Man and His Environment

The history of these earlier steps is full of interest; but I cannot outline it today. There can be no doubt that as Simon[3] put it, referring to Dr. Southwood Smith’s report to the Poor-Law Commissioners in 1838 (“on Some of the Physical Causes of Sickness and Mortality to which the Poor are particularly exposed, and which are capable of removal by Sanitary Regulations”)

the commencement of State interference on behalf of the health of the labouring classes may be said to date from its publication and to have been in a very important degree determined by its facts and arguments.

That the first principles of causation were beginning to be appreciated is shown in the following extract from Queen Victoria’s speech in opening Parliament in 1849. In this speech she referred to the ravages of cholera which it had pleased Almighty God to arrest, and added:

Her Majesty is persuaded that we shall best evince our gratitude by vigilant precautions against the more obvious causes of sickness, and an enlightened consideration for those who are most exposed to its attacks.

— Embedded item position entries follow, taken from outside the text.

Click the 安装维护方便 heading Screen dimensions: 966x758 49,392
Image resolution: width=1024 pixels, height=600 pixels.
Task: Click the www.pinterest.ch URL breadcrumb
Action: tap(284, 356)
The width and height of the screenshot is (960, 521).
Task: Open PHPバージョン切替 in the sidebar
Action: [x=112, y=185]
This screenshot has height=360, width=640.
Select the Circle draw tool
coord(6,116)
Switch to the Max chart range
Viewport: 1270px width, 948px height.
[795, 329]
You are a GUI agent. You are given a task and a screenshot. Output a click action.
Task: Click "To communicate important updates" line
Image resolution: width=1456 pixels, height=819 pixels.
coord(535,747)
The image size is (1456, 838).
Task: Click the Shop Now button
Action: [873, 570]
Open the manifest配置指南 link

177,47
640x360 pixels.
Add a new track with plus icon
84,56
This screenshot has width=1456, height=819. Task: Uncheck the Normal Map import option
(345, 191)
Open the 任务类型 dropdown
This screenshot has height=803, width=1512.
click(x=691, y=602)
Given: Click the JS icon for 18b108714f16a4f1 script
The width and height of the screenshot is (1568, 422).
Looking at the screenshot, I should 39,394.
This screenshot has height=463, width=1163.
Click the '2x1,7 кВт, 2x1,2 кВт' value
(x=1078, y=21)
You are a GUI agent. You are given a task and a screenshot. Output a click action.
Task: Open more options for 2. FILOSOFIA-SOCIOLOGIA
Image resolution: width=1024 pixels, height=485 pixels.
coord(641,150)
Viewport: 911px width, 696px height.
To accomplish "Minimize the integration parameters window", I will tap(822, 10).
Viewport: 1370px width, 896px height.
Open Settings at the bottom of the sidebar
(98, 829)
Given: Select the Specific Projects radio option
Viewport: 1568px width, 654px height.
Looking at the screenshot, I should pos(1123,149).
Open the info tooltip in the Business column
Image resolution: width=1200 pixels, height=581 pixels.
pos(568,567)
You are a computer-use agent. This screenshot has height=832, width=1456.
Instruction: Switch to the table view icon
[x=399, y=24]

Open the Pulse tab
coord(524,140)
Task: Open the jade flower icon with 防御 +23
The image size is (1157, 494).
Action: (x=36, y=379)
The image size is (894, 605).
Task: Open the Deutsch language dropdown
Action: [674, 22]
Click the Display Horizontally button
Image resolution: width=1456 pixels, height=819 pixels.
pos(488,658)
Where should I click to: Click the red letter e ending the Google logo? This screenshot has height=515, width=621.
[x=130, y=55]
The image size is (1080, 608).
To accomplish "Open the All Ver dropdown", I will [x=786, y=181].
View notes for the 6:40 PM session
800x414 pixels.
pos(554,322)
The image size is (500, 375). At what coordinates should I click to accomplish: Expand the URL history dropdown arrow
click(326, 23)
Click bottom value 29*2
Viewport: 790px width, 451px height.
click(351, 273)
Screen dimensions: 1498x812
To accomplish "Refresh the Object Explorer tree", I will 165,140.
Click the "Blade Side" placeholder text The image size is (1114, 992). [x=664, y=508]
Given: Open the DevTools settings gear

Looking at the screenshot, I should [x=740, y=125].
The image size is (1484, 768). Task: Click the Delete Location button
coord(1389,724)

Note that these words and the early attempts at public health legislation, culminating in our great sanitary code, the Public Health Act, 1875, incorporated the tripod on which enlightened public health administration must always be supported, viz.,

(1) attack on the causes of sickness,
(2) satisfactory treatment of the sick, and
(3) satisfactory care for the poor.

I might properly add

(4) attack on the causes of poverty,

for it is perhaps the chief merit of the great work of Edwin Chadwick that, in the light of reports on local surveys made by Kay, Southwood Smith, and others, he was convinced and was able to convince Parliament that a very large share of the total destitution then existing was due to the conditions under which the people lived, and the disease generated in these conditions.